PCIe Multi-GPU systems#

On multi-GPU systems, the Triton server uses peer-to-peer memory copy to transfer data between GPUs whenever this feature is available; that is, when cudaDeviceCanAccessPeer() returns true.

However, on bare-metal Linux systems with PCIe topology, IOMMU-enabled peer-to-peer memory copy is not supported. For more information, refer to IOMMU on Linux. WHen IOMMU is enabled, we recommend setting it to passthrough (by setting the Linux kernel parameter iommu=pt) to ensure optimal performance.

The following are the steps to set IOMMU to passthrough in GRUB:

  1. Determine whether IOMMU is enabled by running the following command:

    dmesg | grep -e DMAR -e IOMMU
    

    If the command produces no output, IOMMU is not enabled, and no further action is required.

    If the command produces output, IOMMU is enabled.
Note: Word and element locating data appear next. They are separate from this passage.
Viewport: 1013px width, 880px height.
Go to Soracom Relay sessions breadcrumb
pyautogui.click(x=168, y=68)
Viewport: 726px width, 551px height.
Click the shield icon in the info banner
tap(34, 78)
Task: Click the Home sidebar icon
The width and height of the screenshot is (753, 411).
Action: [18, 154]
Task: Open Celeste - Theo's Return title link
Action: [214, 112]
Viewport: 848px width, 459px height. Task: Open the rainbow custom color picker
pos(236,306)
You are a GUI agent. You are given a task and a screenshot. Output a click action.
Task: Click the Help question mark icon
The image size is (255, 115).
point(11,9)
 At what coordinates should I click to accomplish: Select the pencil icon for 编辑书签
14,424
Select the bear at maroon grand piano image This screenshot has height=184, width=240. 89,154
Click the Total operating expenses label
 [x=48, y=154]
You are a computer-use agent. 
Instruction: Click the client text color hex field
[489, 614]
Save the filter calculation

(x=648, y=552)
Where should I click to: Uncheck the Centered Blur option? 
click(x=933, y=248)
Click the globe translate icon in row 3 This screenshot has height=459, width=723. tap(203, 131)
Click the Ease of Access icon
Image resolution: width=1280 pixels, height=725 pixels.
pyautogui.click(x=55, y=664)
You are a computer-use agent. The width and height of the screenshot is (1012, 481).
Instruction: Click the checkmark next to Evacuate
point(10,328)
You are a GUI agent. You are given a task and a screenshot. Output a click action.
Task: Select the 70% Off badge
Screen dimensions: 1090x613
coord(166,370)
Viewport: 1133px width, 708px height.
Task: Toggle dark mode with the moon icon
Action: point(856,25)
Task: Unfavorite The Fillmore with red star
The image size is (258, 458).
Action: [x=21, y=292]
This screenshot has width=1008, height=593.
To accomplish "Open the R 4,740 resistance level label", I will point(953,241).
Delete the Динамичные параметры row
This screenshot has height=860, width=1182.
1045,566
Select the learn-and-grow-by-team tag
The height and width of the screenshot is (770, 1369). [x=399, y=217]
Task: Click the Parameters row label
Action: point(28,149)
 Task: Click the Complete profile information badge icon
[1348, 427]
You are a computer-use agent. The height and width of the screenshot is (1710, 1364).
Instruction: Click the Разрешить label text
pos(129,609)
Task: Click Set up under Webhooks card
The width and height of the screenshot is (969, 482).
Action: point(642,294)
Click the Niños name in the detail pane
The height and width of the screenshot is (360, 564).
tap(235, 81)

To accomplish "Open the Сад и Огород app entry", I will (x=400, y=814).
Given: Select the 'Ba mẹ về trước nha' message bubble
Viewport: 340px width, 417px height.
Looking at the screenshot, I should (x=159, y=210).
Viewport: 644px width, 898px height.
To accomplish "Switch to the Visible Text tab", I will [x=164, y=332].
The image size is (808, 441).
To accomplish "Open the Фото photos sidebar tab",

Continue with the next step.

  2. Determine whether IOMMU is set to passthrough by running the following command:

    dmesg | grep -i -e iommu=pt -e iommu.*passthrough
    

    If the command produces output, IOMMU is already set to passthrough, and no further action is required.

    If the command produces no output, continue with the following steps.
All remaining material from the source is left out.